Mikey and the Pop Rocks. The Kidney Thieves. Richard Gere and the Gerbil. In addition to being great band names, they're all urban legends, modern day folklore that somehow transcend their obvious fallacies to become curious facts. From hook-handed serial killers to microwaved poodles, tall tales of outrageous acts are as entertaining as they are exaggerated.
As it turns out, video games enjoy their fair share of mythical events and lost legends, some of which are, startlingly enough, actually true. Read on to find out if the following famous video game myths are facts or fictions.
Nintendo's classic arcade game Donkey Kong was actually a mistranslation. It should have been called Monkey Kong.
We're the first to admit that the 'Donkey' in Donkey Kong is one of the more mystifying title choices in video game history (right behind the 'Final' in Final Fantasy), but it was just that - a choice, not a mistranslation.
It was also the brainchild of legendary Nintendo designer Shigeru Miyamoto, who was handed the reigns of this, his very first video game, back in 1981.Based loosely on the comic strip Popeye, Donkey Kong erupted into the public consciousness and skyrocketed to worldwide fame. As Nintendo's first bona fide hit in North America, it also launched the career of carpenter-turned-plumber Mario.
So what about that oddball name? For years, the popular theory was that something funny happened on the way to production - a blurred fax, perhaps - and those wacky Japanese misprinted the word "Monkey" as "Donkey." Inexplicably, this was accepted as fact by most gamers until Miyamoto himself cleared the air by insisting that "donkey" was intentional all along. According to the designer, the word was simply meant to indicate stubborn stupidity, while "kong" was just a doff of the cap to the great cinematic ape. Put the two together and you've got a 'stupid ape,' a landmark video game, and a myth debunked.
Fact or Fiction? Fiction!
Saddam Hussein purchased thousands of Playstation 2s to build military supercomputers.
Seven years before The Great Nintendo Wii Drought of 2007 (and, most likely, 2008), gamers faced similar troubles trying to locate units of Sony's unstoppable Playstation 2.
Iraqi strongman Saddam Hussein, however, was able to scoop up a whopping 4,000 PS2s without so much as a pre-order. And according to a report on the website worldnetdaily.com, the dictator wasn't just planning an all-night LAN party: he was securing PS2s in an effort to build a nefarious military supercomputer, since U.S. customs doesn't consider a 'toy' to be a potential military threat.
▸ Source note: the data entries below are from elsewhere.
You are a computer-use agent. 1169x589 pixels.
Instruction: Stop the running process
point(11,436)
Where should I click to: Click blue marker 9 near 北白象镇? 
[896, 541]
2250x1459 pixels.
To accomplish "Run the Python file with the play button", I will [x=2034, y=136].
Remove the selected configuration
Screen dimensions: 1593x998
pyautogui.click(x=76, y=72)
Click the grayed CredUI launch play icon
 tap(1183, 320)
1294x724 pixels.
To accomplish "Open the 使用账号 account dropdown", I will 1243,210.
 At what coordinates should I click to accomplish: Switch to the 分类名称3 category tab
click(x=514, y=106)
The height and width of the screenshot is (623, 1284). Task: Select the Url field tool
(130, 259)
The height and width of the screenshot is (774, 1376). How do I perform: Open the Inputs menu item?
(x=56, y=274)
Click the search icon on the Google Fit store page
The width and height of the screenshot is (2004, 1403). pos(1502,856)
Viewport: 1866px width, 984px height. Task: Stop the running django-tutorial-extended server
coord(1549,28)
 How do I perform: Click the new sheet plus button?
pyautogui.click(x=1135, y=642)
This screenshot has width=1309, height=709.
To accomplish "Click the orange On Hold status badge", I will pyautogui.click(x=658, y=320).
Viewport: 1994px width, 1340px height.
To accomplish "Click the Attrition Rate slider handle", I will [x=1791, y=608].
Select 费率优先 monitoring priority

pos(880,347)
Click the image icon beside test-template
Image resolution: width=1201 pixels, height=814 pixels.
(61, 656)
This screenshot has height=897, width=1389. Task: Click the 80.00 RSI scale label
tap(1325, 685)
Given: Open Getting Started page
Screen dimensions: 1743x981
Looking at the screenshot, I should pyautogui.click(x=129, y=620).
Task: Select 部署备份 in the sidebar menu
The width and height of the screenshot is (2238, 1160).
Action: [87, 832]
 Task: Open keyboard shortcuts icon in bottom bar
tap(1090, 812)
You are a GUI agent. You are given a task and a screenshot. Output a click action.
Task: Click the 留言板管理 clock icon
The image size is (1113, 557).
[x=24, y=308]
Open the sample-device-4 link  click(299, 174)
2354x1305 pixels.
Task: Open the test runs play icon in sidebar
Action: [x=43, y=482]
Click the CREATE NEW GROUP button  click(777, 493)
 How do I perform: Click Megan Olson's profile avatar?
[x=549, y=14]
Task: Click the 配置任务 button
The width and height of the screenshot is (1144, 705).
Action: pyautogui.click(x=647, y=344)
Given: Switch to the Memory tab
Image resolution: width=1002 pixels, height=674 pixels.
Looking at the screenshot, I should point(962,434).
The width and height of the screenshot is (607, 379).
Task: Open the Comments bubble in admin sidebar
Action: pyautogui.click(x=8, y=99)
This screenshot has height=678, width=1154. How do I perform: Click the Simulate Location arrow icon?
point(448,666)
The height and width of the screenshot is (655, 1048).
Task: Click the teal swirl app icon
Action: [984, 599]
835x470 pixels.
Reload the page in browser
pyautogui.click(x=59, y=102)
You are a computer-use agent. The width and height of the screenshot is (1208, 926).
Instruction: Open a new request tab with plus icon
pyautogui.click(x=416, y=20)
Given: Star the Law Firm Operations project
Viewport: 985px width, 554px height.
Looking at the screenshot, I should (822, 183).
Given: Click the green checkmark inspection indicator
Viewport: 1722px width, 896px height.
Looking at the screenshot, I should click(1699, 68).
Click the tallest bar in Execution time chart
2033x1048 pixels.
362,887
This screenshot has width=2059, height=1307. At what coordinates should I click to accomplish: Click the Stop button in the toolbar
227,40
Sound ridiculous? It should. For starters, claims by an anonymous military insider regarding the sheer processing potency of the PS2 were at best vastly overstated and at worst, flat out untrue. Legitimate desktop PCs with far more processing power were as common in Iraq as anywhere else in the world in the year 2000; why cobble together a crippled network using thousands of networked Playstations when you could simply plug into a few Dells instead? In fact, no sooner had the article hit internet gossip channels than government officials in the U.K. thoroughly debunked the claim.